Chunking
What it is
Chunking (or shallow parsing) groups adjacent tokens into syntactic phrases without building full parse trees. Chunks typically include noun phrases (“the quick brown fox”), verb phrases (“will run”), and prepositional phrases (“over the hill”). Chunking is simpler than full parsing and computationally efficient, useful for information extraction and text analysis.

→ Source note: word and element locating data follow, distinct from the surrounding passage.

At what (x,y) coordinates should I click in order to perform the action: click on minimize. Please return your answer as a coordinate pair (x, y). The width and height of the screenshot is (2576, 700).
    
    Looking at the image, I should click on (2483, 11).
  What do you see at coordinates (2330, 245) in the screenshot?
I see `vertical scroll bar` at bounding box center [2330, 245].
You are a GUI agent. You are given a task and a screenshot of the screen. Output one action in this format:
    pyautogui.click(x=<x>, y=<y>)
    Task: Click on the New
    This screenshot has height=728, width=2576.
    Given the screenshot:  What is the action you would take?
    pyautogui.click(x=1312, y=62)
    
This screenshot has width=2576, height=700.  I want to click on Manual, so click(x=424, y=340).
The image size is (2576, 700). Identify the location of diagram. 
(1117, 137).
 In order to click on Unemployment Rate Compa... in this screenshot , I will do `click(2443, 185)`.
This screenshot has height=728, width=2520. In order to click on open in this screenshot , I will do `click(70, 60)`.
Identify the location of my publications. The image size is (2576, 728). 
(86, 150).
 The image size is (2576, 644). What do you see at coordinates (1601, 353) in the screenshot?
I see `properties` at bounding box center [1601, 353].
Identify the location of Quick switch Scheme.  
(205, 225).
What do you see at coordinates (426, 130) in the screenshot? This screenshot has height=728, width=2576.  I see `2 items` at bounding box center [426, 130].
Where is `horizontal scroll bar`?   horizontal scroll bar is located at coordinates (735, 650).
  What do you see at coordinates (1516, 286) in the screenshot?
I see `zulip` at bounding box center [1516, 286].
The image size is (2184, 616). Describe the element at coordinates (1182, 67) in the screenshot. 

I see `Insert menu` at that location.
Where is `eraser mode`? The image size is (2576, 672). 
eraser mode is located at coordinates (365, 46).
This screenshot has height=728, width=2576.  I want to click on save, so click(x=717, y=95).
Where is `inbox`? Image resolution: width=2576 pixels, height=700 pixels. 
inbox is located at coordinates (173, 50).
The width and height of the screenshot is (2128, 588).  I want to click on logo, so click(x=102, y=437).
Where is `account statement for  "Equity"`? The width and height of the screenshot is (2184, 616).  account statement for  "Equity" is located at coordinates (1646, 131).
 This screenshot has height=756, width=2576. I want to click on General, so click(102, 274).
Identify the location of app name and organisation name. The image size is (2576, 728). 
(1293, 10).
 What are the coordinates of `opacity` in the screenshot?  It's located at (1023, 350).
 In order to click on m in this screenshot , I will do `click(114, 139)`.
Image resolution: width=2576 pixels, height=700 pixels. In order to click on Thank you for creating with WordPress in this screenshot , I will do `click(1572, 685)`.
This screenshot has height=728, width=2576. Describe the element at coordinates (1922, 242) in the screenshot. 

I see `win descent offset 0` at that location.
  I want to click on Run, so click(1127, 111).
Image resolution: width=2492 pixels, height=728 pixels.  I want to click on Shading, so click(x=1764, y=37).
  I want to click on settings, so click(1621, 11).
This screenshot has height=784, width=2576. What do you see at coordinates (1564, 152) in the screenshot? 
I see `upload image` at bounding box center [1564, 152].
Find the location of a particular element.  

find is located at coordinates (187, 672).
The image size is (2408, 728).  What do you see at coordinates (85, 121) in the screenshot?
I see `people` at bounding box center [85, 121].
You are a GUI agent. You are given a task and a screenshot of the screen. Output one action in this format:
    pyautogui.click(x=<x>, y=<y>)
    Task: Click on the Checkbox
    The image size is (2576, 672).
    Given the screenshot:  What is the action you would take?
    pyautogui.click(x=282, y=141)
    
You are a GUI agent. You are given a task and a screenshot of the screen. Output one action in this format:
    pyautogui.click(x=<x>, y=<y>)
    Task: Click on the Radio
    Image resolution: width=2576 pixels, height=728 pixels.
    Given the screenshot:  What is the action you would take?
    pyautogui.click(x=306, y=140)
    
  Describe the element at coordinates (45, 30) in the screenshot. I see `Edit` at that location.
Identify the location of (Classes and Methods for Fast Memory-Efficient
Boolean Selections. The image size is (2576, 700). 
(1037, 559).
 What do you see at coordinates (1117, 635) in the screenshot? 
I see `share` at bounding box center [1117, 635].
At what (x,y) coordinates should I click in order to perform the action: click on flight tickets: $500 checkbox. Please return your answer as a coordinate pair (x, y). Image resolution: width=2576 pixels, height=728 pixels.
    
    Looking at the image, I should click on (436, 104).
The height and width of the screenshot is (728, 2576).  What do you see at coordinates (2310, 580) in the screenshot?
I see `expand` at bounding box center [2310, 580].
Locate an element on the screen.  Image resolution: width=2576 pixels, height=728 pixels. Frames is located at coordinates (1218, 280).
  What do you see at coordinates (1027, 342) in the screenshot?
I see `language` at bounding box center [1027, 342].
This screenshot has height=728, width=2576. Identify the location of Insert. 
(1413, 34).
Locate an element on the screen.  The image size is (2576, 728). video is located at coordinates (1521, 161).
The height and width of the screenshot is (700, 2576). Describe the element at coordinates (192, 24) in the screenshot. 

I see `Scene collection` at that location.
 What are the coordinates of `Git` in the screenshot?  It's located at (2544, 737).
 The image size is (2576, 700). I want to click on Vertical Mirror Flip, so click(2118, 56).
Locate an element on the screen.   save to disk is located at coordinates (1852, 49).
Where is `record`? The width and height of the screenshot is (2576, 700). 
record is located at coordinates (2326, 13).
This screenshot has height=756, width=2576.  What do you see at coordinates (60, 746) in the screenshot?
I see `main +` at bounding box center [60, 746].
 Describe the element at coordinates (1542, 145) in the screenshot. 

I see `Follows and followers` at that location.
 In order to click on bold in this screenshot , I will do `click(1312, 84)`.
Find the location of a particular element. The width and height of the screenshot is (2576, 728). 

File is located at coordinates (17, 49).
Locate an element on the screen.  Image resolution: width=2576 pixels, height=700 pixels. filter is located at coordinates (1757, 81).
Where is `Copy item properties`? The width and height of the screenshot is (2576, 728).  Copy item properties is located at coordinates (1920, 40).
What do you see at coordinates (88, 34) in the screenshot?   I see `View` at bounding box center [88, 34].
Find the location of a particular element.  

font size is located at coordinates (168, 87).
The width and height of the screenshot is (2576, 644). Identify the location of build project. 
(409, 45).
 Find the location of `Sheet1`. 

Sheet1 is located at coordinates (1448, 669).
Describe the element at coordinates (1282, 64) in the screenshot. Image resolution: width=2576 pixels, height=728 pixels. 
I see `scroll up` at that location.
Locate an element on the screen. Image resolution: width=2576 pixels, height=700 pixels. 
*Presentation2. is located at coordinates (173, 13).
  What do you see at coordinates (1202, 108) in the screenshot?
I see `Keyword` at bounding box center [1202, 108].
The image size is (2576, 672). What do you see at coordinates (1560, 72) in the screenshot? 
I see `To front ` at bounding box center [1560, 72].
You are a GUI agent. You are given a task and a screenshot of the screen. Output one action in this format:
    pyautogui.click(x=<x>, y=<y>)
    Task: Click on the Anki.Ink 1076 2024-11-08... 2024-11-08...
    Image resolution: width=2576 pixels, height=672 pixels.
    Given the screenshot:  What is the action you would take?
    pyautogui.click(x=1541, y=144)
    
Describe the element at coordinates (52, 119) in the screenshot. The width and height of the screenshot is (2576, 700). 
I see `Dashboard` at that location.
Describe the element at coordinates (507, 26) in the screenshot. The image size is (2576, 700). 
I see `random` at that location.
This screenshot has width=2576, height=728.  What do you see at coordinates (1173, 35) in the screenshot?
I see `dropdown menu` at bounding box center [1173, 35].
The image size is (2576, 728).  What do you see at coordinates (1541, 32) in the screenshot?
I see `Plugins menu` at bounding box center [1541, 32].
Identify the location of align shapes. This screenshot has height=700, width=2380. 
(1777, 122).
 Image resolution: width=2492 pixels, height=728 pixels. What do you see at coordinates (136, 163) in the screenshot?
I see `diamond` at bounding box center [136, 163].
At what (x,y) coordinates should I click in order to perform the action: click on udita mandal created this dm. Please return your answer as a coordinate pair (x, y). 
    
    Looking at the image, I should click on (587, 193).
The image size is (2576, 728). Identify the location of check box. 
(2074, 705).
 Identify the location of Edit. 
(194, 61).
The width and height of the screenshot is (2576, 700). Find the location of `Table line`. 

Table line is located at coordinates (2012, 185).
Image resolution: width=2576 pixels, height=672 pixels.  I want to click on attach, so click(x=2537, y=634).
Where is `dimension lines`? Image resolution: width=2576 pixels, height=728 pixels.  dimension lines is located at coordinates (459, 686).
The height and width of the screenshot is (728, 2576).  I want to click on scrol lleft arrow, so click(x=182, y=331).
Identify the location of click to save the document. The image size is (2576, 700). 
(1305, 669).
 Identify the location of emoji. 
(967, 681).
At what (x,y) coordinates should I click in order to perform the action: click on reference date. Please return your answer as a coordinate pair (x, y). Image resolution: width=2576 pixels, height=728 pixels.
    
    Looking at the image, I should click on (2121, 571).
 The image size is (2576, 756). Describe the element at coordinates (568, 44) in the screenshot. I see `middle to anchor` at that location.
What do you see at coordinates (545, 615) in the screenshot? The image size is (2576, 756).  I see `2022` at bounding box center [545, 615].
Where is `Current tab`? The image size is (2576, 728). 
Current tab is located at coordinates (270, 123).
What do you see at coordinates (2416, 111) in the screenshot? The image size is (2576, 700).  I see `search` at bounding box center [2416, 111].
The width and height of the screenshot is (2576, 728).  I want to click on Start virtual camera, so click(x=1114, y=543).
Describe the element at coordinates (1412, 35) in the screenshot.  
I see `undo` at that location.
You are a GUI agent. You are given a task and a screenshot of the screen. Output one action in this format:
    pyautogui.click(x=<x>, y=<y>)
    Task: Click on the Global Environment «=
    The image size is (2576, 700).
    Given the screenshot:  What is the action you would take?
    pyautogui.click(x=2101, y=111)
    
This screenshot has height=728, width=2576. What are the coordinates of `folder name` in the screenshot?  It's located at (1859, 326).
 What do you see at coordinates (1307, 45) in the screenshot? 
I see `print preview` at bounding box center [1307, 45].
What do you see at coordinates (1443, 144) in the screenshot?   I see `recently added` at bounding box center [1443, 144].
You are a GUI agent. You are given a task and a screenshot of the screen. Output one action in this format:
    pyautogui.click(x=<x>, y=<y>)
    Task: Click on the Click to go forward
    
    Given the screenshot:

[illustrate: Text with chunks marked: NP (noun phrase), VP (verb phrase), PP (prepositional phrase)]
How it works
-
Tag sequences: Typically use IOB or BIO encoding
[NP The quick brown fox] [VP runs] [PP over the hill]- IOB: B-NP, I-NP, I-NP, I-NP, B-VP, B-PP, I-PP, I-PP
-
Chunk types: Common phrases
- NP (noun phrase): articles, adjectives, nouns
- VP (verb phrase): verbs, auxiliaries, particles
- PP (prepositional phrase): prepositions + NP
- ADJP (adjective phrase): adjectives
- ADVP (adverbial phrase): adverbs
-
Neural chunking:
- Encode tokens with BERT or BiLSTM
- Classify each token’s chunk type
- IOB decoding to extract phrase spans
Example
Sentence: "The quick brown fox runs over the hill quickly"
Chunks:
[NP The quick brown fox] [VP runs] [PP over the hill] [ADVP quickly]
IOB tagging:
The/B-NP quick/I-NP brown/I-NP fox/I-NP runs/B-VP
over/B-PP the/I-PP hill/I-PP quickly/B-ADVP
Variants and history
Chunking emerged in the 1990s as a task intermediate between POS tagging and full parsing. Rule-based chunkers used POS patterns. Machine learning chunking (SVMs, CRFs, 2000s) improved robustness. Neural chunking (BiLSTM-CRF, BERT-based, 2015+) achieved high accuracy. Modern systems often joint-train chunking with POS tagging or NER for efficiency.
When to use it
Use chunking for:
- Quick noun phrase extraction
- Lightweight syntactic analysis
- Information extraction without full parsing
- Text preprocessing for other tasks
- Handling languages where full parsing is expensive
Chunking is efficient and interpretable. For complex syntactic phenomena, full dependency or constituency parsing may be necessary.